Voor deze studie rekenden de onderzoekers met acht gerenommeerde energiesysteemmodellen een aantal transitieroutes door richting net-zero Europese CO2-emissie in de eerste helft van de 21e eeuw.
De modellen combineren technische en economische aspecten om tot realistische projecties te komen van de toekomstige implementatie van technologie.
Volgens Van der Zwaan is een van de uitdagingen daarbij de koppeling van sectoren. ”Er ontstaat steeds meer een onderlinge afhankelijkheid tussen verschillende sectoren, zoals bijvoorbeeld de gebouwde omgeving en het vervoer. Met daken vol zonnepanelen en mensen die thuis hun elektrische auto opladen, raken die twee sectoren steeds meer met elkaar verbonden. Ook de elektriciteitssector en de industrie raken steeds meer met elkaar verweven. We moeten dat allemaal modelleren als we steekhoudende prognoses willen maken.”
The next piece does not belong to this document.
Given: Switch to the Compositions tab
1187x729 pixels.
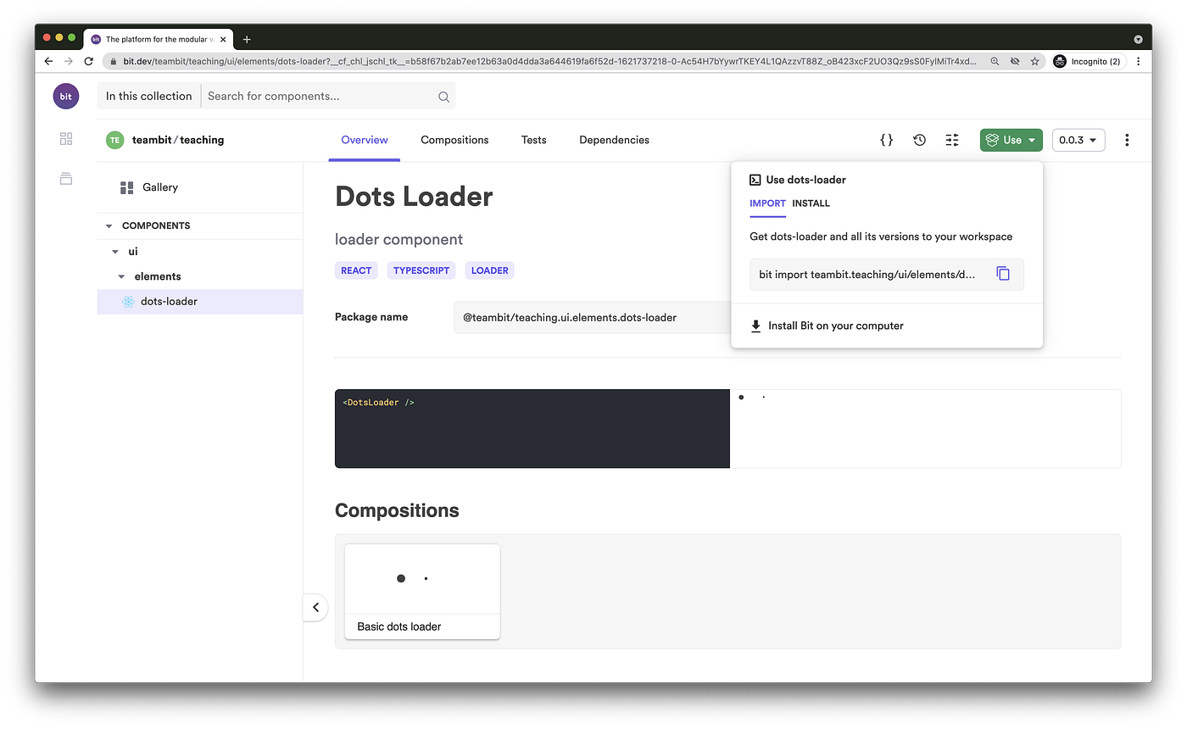Looking at the screenshot, I should 454,139.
De resultaten van het onderzoek hebben betrekking op het eindverbruik van energie, waarbij bijvoorbeeld hernieuwbare elektra direct wordt gebruikt of opgeslagen in de accu's van auto's, en waterstof dient als schone, duurzame brandstof. In dat perspectief komen de onderzoekers op het voorspelde aandeel voor waterstof van 6-10%.
Van der Zwaan erkent dat dit slechts een deel is van de potentiële waterstofeconomie. “In toekomstige modellering nemen we ook de intermediaire, faciliterende rol van waterstof voor veel duurzaamheidstransities mee. Denk aan de productie van synthetische kerosine om vliegreizen fossielvrij te maken. Of het verduurzamen van de chemische industrie. Waterstofproductie kan ook als buffer dienen om de fluctuatie in duurzame elektriciteitsopwekking op te vangen.”
Ruw geschat verwacht hij dat dergelijke toepassingen het aandeel van de waterstofeconomie zou kunnen verdubbelen ten opzichte van de huidige prognoses. Om dat nauwkeuriger en met meer zekerheid vast te stellen, ontwikkelen de onderzoekers hun modellen nog verder.
Van der Zwaan: “Waterstof moet daadwerkelijk de belangrijke rol gaan spelen die wij vanuit het modelleren van energiesystemen mogelijk en noodzakelijk achten. Een rol die misschien relatief beperkt lijkt, maar waarschijnlijk van fundamenteel belang zal zijn.”
Dit onderzoek is onderdeel van een gezamenlijk project van meerdere instellingen onder leiding van de technische universiteit KTH in Stockholm, Zweden, onder de naam European Climate and Energy Modelling Forum.